_Exercise requirements_
1 > From the passage on foreign exchange turnover growth, list every currency instrument that the $351 billion U.S. daily turnover estimate left out.
2 > Extend the passage on foreign exchange turnover growth, picking up after its final sentence.

2. HOW FOREIGN EXCHANGE TURNOVER HAS GROWN

In 1998, the Federal Reserve’s most recently published survey of reporting dealers in the United States estimated that foreign exchange turnover in the U.S. market was $351 billion a day, after adjustments for double counting. That total is an increase of 43% above the estimated turnover in 1995 and more than 60 times the turnover in 1977, the first year for which roughly comparable survey data are available.



In some ways, this estimate understates the growth and the present size of the U.S. foreign exchange market. The $351 billion estimated daily turnover covered only the three traditional instruments in the “over-the -counter” (OTC) market—spot, outright forwards, and foreign exchange (FX) swaps; it did not include over-thecounter currency options and currency swaps traded in the OTC market, which totaled about $32 billion a day in notional value (or face value) in 1998. Nor did it include the two products traded, not “over-the -counter,” but in organized exchanges— currency futures and exchange-traded currency options, for which the notional value of the turnover was perhaps $10billion per day!


The global foreign exchange market also has shown phenomenal growth. In 1998, in a survey under the auspices of the Bank for International Settlements (BIS), global turnover of reporting dealers was estimated at about $1.49 trillion per day for the traditional products, plus an additional $97 billion for over-the-counter currency options and currency swaps, and a further $12 billion for currency instruments traded on the organized exchanges. In the traditional products, global foreign exchange turnover, measured in current exchange rates, increased by more than 80 percent between 1992 and 1998.


The expansion in foreign exchange turnover, in the United States and globally, reflects the continuing growth of international trade and the prodigious expansion in global finance and investment during recent years. With respect to trade, the dollar value of United States international transactions in goods and services—the sum of exports and imports— tripled between 1980 and 1995 to around 15 times its 1970 level. International trade in the global economy also has expanded at a rapid pace.World merchandise trade is now more than 2½ times its 1980 level



But international trade cannot account for the huge increase in the U.S. foreign exchange turnover over the past twenty-five years. The enormous expansion of international capital transactions, both here and abroad, has been a dominant force. U.S. international capital inflows, including sales of U.S. bonds and equities to foreigners, acquisition of U.S. factories by foreigners, and bank deposit inflows, have averaged more than $180 billion per year since the mid-80s.

_Supplied data_
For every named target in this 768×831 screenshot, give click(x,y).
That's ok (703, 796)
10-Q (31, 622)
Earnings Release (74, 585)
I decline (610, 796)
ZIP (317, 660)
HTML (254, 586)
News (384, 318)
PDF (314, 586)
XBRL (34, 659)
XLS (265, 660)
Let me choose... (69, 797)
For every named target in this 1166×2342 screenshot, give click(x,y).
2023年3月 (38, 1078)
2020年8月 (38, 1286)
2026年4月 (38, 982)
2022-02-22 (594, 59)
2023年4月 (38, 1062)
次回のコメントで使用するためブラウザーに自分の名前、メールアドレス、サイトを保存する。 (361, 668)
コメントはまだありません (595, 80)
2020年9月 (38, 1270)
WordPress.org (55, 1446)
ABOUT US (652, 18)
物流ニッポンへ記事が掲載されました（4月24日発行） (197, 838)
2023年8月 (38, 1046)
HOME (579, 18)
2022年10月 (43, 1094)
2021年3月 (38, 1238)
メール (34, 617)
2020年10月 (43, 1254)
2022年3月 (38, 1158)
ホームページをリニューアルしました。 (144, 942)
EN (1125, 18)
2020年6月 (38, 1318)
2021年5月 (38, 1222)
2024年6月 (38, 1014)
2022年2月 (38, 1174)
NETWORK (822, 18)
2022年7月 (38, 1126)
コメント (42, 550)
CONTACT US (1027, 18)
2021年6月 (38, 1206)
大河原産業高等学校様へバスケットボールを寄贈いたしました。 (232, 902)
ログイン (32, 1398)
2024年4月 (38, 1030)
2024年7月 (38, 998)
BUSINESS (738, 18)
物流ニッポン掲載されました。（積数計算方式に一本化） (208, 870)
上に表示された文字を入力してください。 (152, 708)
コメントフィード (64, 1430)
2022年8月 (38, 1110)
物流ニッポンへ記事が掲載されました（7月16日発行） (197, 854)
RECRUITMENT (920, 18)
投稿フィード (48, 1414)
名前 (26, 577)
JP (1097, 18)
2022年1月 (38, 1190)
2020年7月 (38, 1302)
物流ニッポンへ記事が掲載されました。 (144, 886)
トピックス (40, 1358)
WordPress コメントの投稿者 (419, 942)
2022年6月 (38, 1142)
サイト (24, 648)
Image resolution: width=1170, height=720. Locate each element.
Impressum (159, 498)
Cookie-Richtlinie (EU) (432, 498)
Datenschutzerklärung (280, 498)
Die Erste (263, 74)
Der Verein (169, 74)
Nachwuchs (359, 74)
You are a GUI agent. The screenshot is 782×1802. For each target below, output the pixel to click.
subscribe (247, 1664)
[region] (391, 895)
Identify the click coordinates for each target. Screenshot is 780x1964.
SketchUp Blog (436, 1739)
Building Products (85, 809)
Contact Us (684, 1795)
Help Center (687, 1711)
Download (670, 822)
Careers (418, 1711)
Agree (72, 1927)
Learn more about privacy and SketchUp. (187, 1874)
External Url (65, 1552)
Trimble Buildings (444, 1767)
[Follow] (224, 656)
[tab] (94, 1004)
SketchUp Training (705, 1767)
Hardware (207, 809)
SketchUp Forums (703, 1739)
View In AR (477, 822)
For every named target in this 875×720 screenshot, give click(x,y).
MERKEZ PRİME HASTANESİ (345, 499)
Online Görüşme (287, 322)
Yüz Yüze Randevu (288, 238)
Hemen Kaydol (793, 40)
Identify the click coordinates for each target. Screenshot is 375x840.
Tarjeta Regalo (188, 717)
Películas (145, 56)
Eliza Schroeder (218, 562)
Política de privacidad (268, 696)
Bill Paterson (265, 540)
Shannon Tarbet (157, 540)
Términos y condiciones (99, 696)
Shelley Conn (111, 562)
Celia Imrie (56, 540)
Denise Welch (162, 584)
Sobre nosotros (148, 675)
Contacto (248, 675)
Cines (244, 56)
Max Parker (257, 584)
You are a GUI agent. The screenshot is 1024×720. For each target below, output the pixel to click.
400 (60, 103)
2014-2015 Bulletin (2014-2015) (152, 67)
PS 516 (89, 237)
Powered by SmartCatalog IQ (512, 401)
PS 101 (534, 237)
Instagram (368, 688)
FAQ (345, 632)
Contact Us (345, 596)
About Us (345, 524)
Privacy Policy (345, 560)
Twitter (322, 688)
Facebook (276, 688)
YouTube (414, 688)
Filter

_Answers in order_
1 >
- Over-the-counter currency options
- Currency swaps
- Currency futures
- Exchange-traded currency options

2 >
Large and persistent external trade and payments deficits in the United States and corresponding surpluses abroad have contributed to the growth in financing. Through much of the period since 1983, the United States has recorded trade deficits in the range of $100-$200 billion per year, while Japan and, to a lesser extent, Germany have registered substantial trade surpluses. In contrast, all three countries experienced only modest trade deficits or surpluses through the 1960s and early 1970s.


The internationalization of financial activity has increased rapidly.Cross-border bank claims are now nearly five times the level of 15 years ago; as a percentage of the combined GDP of the OECD countries, these claims have risen from about 25 percent in 1980 to about 42 percent in 1995.During that same period, crossborder securities transactions in the three largest economies—United States, Japan, and Germany—expanded from less than 10 percent of GDP to around 70 percent of GDP in Japan and to well above 100 percent of GDP in Germany and the United States . Annual issuance of international bonds has more than quadrupled during the past ten years . Between 1988 and 1993, securities settlements through Euroclear and Cedel—the two main Euro market clearing houses— increased six-fold.


All of this provided fertile ground for growth in foreign exchange trading.